Drinking and selling alcohol are not only against the law, but also against Qatar’s constitution, Al Sayed insists. He argues further that alcohol sales in the country, including at hotels and by Qatari companies such as Qatar Airways, have to stop or Qatar has to change its constitution, notably Article 1, which states “Islam is the State’s religion and the Islamic Sharia is the main source of its legislations.”

But if you change the constitution, then Qatar loses a part of its Islamic identity. (Not all laws have to adhere strictly to Islamic laws, Al Sayed said, but Muslims scholars and legal experts agree that alcohol is forbidden in Islam.)

Creating a “free zone” or arguing that The Pearl is an exception because it is reclaimed land cannot skirt the law or the country’s constitution, Al Sayed says. That could present a problem for Qatar when it hosts the World Cup 2022, when it is planned that drinking will be allowed in designated fan zones.

Hassan Al Ibrahim, a Qatari commentator, said he thinks that most Qataris support the ban but without knowing why the ban was put into effect.
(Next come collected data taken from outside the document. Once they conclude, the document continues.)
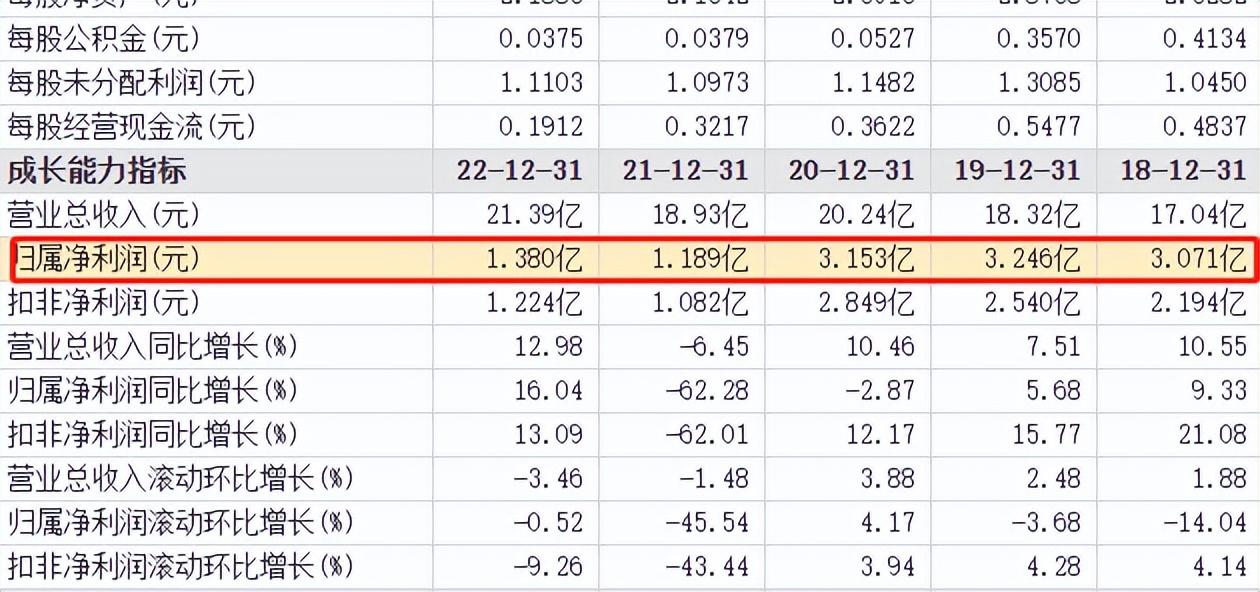Select the -45.54 rolling growth cell
Screen dimensions: 1260x592
pyautogui.click(x=706, y=523)
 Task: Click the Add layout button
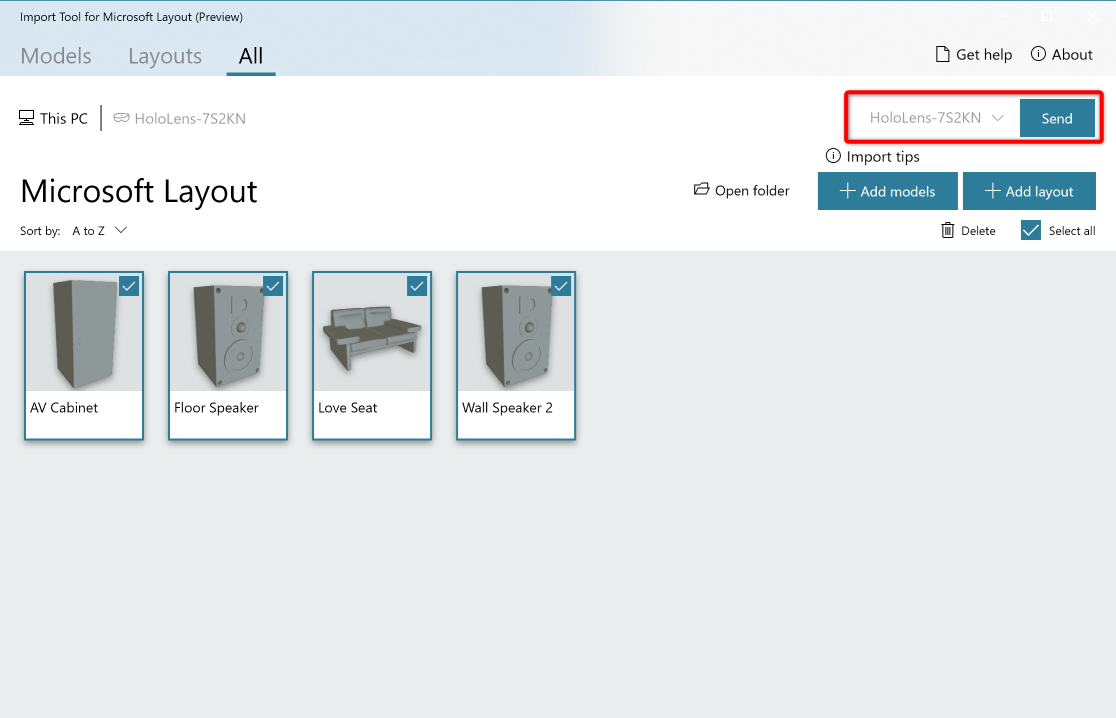tap(1029, 191)
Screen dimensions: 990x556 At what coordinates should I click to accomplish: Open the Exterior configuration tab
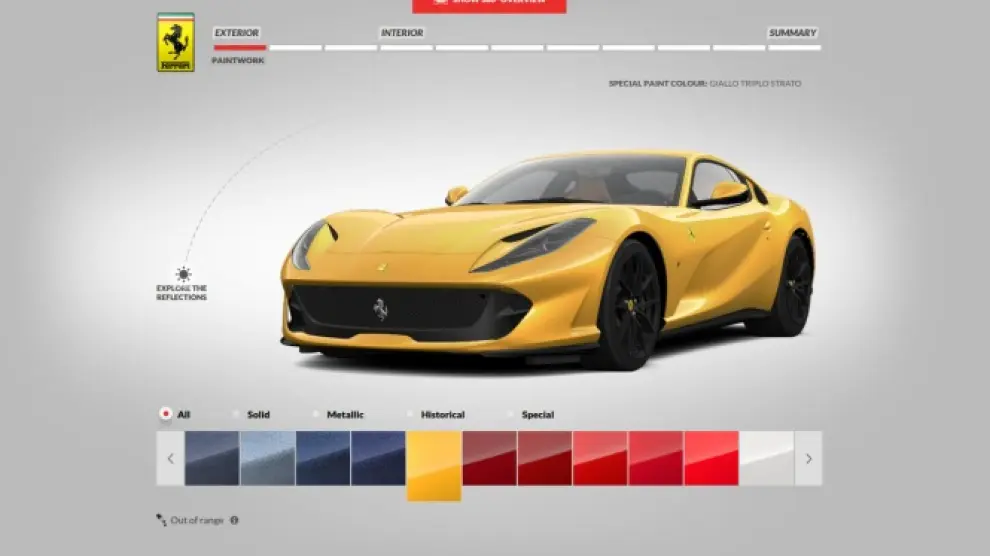(x=237, y=33)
Rumors have suggested that Qataris were seen drinking on The Pearl, that a weekly party that went too far or that the ban stems from a change in management at the development company — but it is difficult to assess the larger policy picture. Al Ibrahim added that Qatar has always tried to be tolerant and project a more accepting image than the one currently being reflected by the decision to ban alcohol sales on The Pearl.
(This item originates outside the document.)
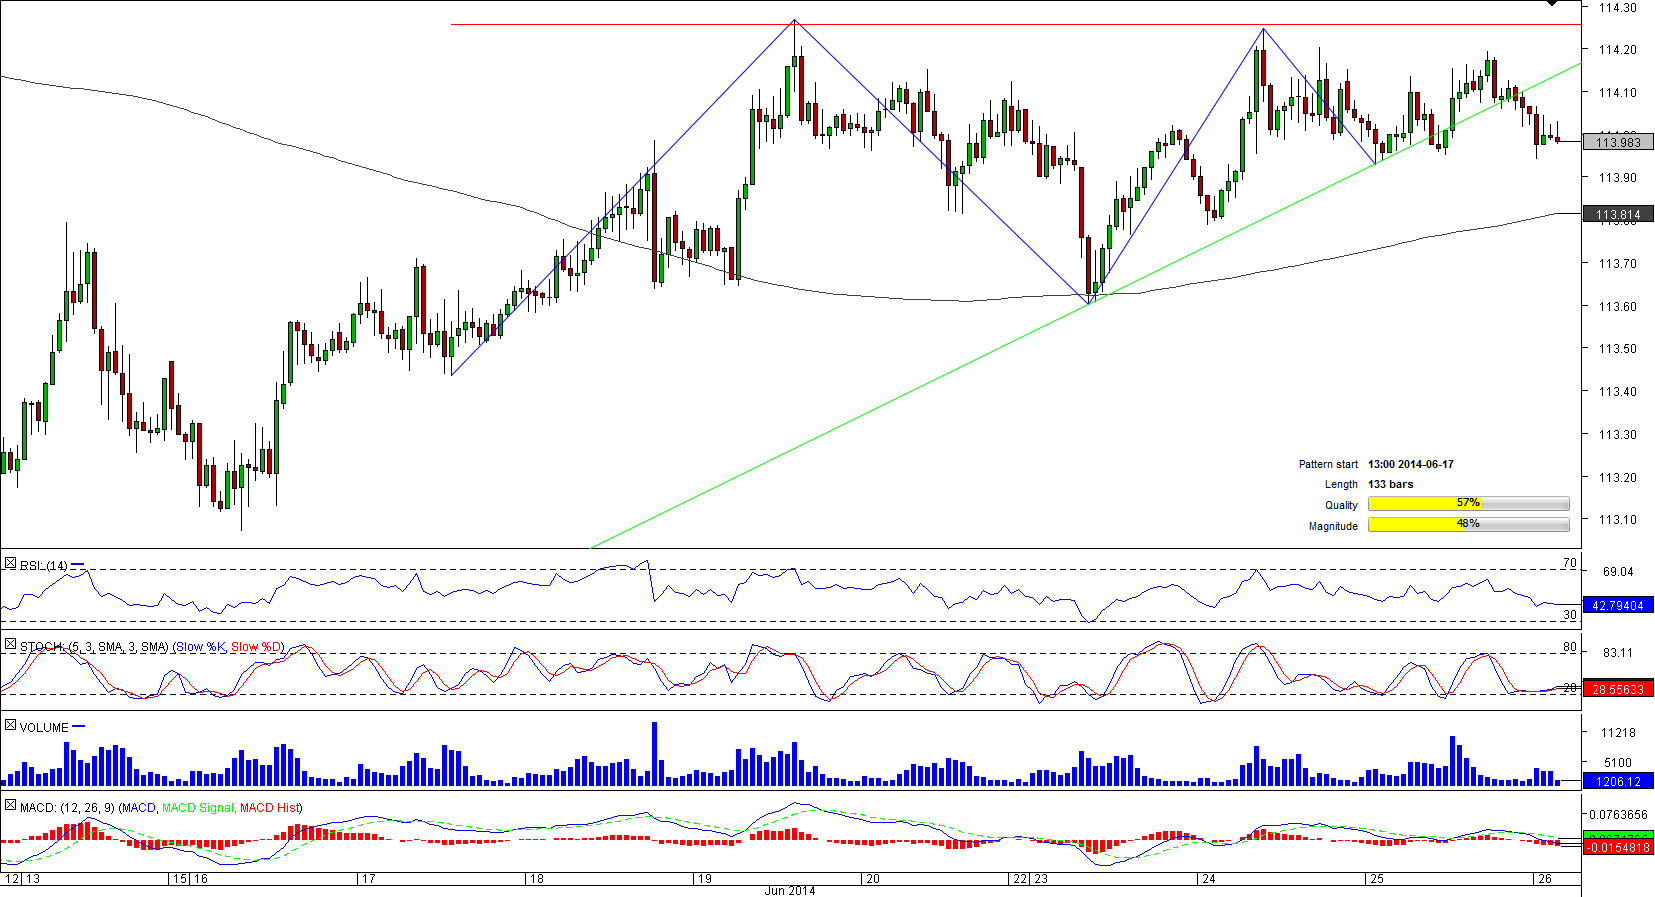Click the volume value tag 1206.12
The width and height of the screenshot is (1655, 897).
coord(1617,782)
Even if the decision is soon reversed, the last thing investors needed was a surprise, which the ban was, they said. The future of the restaurant business on the island is in doubt. The “Pearl is a destination and Pearl has nothing apart from the alcohol for encouraging the people to dine (at) The Pearl restaurants,” said a business executive involved in discussions with United Development Company, the developer that is building The Pearl.

Plans for a two Michelin star restaurant, a club and a steakhouse have been put on hold until the issue of alcohol sales is clarified, according to an executive who did not want to be named because of the sensitivity of the issue. The restaurants were given no other incentive besides selling alcohol to open on the island, which is less populated and frequented than other neighborhoods in Doha. “We got nothing, nothing at all, but we paid everything up-front… no discount was given to us. Nothing,” the executive said.

Restaurant executives do believe the ban will be lifted and the country will not declare itself “dry”, but with Qatar now focused on the matter, it will be interesting to see how — and with what explanation — the country resolves the affair.

The Pearl developer UDC did not respond to a query about the ban. But two days after this post was initially written, UDC’s managing director abruptly resigned — a move that could be related to both the alcohol ban and alleged financial disputes between UDC and the government.